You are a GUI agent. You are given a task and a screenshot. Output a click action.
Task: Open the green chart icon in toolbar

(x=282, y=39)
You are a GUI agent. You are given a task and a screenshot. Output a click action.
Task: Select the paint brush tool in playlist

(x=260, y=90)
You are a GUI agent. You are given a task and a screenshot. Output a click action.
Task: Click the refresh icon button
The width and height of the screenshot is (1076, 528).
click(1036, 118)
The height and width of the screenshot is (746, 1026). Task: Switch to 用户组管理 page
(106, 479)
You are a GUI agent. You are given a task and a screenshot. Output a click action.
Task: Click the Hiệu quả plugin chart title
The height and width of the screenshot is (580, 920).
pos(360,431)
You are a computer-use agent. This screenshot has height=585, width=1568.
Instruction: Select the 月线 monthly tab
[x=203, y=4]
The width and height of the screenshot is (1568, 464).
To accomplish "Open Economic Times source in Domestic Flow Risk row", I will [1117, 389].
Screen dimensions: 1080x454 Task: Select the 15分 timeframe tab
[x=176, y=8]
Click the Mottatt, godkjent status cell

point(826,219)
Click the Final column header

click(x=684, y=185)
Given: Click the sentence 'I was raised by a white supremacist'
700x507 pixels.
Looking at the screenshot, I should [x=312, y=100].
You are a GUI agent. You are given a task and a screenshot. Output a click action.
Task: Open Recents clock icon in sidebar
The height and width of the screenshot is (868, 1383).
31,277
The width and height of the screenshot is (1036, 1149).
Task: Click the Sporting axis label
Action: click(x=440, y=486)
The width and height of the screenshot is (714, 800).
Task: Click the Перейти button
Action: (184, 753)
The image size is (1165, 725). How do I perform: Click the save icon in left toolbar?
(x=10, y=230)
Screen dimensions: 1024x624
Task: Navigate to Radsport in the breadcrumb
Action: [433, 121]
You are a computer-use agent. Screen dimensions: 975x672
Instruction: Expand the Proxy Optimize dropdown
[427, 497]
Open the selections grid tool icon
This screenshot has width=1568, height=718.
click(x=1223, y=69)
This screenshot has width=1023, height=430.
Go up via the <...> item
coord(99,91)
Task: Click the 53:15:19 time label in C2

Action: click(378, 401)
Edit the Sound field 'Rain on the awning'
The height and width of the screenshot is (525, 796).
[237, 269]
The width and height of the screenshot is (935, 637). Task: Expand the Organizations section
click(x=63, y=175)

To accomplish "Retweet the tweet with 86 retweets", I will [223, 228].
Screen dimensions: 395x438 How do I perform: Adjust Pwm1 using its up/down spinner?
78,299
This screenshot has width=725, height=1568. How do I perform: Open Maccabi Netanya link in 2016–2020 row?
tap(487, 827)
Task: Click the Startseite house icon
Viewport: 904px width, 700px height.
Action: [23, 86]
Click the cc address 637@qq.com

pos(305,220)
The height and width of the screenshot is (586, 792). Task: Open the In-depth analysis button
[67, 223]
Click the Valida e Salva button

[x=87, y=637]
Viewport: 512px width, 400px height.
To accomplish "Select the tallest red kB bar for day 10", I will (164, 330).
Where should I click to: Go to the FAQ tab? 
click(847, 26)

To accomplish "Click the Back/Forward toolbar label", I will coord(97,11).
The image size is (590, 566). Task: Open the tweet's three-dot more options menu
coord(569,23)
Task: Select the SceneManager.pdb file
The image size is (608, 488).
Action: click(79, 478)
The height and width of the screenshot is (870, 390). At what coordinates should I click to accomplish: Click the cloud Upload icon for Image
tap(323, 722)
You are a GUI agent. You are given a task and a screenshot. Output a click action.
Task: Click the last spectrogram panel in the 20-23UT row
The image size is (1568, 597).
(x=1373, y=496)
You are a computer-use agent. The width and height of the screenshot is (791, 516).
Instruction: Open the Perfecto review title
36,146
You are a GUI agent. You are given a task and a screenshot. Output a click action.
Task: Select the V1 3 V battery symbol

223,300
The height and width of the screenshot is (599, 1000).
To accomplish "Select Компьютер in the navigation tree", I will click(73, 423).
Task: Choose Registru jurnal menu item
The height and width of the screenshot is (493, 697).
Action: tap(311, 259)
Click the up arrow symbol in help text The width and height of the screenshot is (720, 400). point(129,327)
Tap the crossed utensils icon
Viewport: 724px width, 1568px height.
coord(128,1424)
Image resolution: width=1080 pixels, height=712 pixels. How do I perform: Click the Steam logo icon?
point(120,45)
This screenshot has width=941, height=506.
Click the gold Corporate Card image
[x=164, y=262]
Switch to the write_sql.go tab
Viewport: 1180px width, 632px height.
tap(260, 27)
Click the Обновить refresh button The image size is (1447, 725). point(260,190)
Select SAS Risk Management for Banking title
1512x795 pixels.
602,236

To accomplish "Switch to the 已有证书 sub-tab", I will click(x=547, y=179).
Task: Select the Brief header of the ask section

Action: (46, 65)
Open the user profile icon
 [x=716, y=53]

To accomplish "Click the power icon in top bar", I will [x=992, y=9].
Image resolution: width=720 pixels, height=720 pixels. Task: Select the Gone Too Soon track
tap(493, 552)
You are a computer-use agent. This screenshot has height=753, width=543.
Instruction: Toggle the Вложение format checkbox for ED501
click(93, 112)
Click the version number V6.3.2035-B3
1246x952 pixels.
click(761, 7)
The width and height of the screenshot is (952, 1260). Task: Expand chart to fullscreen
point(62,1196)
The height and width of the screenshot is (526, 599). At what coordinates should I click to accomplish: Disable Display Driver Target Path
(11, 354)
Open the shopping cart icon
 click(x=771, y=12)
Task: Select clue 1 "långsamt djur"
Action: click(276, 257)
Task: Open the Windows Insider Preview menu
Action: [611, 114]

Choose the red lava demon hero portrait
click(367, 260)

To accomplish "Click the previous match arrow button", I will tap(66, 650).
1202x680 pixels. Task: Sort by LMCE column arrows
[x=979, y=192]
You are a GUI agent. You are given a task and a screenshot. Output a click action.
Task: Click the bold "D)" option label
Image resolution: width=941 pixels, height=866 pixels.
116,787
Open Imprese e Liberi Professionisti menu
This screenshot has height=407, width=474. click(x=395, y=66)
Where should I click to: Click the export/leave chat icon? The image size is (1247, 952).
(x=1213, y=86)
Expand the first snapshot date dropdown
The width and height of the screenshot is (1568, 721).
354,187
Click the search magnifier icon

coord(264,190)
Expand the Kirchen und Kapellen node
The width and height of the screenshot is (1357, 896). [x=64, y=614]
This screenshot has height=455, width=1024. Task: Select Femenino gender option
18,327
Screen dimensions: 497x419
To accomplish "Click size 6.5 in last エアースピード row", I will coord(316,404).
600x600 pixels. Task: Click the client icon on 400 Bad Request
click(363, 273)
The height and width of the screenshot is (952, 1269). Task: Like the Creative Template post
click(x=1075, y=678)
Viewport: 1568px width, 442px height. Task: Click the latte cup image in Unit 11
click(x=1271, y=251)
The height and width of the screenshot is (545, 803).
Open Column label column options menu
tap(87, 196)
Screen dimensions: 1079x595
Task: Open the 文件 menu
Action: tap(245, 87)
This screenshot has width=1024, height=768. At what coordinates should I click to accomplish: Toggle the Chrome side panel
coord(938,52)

----------------

*YOUR OBJECTIVE:*
In the lines above, find each one with "computer" and list it.

*ANSWER TO THE EXERCISE:*
You are a computer-use agent. This screenshot has height=585, width=1568.
You are a computer-use agent. Screen dimensions: 975x672
You are a computer-use agent. The width and height of the screenshot is (791, 516).
You are a computer-use agent. This screenshot has height=753, width=543.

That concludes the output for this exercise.